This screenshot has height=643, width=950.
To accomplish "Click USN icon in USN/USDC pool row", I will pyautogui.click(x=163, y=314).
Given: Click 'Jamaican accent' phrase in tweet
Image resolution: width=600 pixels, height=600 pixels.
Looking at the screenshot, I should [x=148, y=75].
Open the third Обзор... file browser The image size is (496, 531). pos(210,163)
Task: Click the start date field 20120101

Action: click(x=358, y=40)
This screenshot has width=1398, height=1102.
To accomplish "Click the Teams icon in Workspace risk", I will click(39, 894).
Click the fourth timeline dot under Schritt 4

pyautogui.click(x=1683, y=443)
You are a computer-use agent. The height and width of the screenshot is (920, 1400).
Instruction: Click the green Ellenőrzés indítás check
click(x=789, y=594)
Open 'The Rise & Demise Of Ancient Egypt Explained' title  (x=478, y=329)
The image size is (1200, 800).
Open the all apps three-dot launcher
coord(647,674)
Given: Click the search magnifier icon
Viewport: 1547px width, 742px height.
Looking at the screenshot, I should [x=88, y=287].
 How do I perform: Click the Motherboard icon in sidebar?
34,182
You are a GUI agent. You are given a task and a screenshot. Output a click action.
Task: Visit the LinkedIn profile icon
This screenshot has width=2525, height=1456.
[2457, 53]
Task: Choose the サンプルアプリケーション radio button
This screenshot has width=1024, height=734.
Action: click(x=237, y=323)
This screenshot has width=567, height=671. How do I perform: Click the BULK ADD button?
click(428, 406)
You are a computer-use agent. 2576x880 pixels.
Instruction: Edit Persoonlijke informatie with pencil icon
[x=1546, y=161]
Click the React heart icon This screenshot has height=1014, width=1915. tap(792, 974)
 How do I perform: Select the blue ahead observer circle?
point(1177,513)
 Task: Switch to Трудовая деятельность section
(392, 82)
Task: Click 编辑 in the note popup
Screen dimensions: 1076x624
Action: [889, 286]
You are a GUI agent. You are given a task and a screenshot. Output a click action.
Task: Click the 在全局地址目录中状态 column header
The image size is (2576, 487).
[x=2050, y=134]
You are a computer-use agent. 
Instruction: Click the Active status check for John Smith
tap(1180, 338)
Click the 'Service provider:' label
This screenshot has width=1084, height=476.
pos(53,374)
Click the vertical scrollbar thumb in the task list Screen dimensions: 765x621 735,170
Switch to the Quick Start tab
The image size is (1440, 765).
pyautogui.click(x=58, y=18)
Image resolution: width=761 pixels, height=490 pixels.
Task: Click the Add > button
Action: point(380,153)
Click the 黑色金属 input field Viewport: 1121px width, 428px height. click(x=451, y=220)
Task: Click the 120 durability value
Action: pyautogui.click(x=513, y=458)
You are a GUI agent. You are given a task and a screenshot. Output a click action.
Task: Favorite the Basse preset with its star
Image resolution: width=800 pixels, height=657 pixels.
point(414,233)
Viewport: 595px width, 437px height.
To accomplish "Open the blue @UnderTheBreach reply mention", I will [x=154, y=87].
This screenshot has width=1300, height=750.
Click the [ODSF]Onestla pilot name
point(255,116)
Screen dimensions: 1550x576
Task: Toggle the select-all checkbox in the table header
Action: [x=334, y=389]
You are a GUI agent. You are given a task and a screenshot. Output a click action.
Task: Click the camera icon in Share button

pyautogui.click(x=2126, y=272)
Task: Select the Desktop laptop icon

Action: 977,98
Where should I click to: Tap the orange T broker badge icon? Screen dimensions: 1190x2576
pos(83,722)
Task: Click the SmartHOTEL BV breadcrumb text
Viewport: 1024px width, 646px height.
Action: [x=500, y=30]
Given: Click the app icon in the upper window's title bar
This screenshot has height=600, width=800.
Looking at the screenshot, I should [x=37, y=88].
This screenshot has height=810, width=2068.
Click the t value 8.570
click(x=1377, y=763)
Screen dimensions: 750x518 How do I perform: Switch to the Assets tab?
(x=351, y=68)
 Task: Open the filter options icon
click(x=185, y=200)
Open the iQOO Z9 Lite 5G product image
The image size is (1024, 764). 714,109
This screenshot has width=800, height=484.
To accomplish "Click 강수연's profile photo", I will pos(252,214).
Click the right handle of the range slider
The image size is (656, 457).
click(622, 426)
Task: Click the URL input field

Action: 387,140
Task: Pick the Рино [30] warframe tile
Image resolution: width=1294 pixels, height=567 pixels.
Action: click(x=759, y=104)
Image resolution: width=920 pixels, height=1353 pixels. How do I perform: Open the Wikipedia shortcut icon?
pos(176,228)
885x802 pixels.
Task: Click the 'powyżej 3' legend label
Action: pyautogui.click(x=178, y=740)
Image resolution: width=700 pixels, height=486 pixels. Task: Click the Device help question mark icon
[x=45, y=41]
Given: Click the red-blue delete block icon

□ □ □ □

» **Goal of the exercise**
Show the lines of the records that contain the word "accomplish".

» **Solution for this problem**
To accomplish "Click USN icon in USN/USDC pool row", I will pyautogui.click(x=163, y=314).
To accomplish "Click the Teams icon in Workspace risk", I will click(39, 894).
To accomplish "Open the blue @UnderTheBreach reply mention", I will [x=154, y=87].
To accomplish "Click 강수연's profile photo", I will pos(252,214).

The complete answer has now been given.